Dr. Reed went on to discuss medical therapy in horses with CVSM, which is aimed at reducing cell swelling and edema formation with subsequent reduction of the compression on the spinal cord. In the immediate period following an acute onset of neurologic disease, anti-inflammatory therapy is important. Thereafter, depending on the type of CVSM and the age of the horse, different therapeutic options exist. A diet that is aimed at reducing protein and carbohydrate intake and, thus, reducing growth will allow the vertebral canal to “catch up”. The three most important nutritional factors appear to be excessive dietary digestible energy, excessive dietary phosphorus, and dietary copper deficiency. However, it is important that restricted diets are carefully managed with professional supervision. Dietary supplementation with vitamin E/selenium is also recommended. In adult horses, the options for medical therapy are restricted to stabilizing a horse with acute neurological deterioration and injecting the articular joints in an attempt to reduce soft tissue swelling and stabilize or prevent further bony proliferation.
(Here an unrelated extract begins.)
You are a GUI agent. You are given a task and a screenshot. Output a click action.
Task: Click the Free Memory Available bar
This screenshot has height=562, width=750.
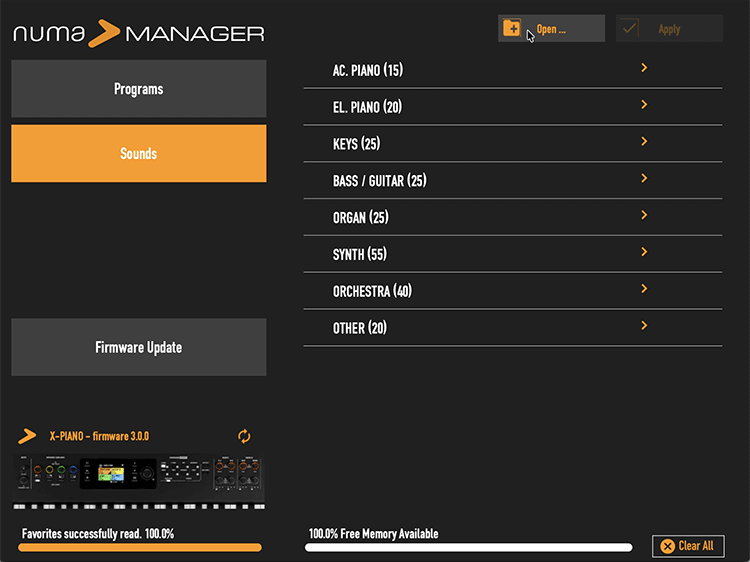468,547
The aim of surgical treatment is to stop the repetitive trauma to the spinal cord, which is caused by narrowing of the vertebral canal, and thereby, to allow the inflammation in and around the spinal cord to resolve. Surgical treatment of CVSM is controversial, mainly due to concerns regarding safety of the horse after surgery and potential heritability of the disease. Ventral interbody fusion through the use of a stainless steel “basket” is currently the most commonly used surgery for CVSM. The prognosis of horses following surgical treatment depends on the age of the horse, the grade of neurological deficits that were present prior to surgery, the time the horse has demonstrated neurologic disease for, the number of compressed sites, the severity of the lesions, and the post-operative complications encountered. Following surgery, an improvement of 1-2 out of 5 grades is expected, although some affected horses improve more than 3 grades.

Whether horses are treated medically, surgically or not treated (i.e., just turned out), the response and the prognosis depend on the age of the horse, the severity of the neurological deficits, the duration of neurological signs, and what level of performance is expected from the horse. Without treatment the prognosis in all types of CVSM is poor, as there is continued damage to the cervical spinal cord with an increasing chance of severe cord damage.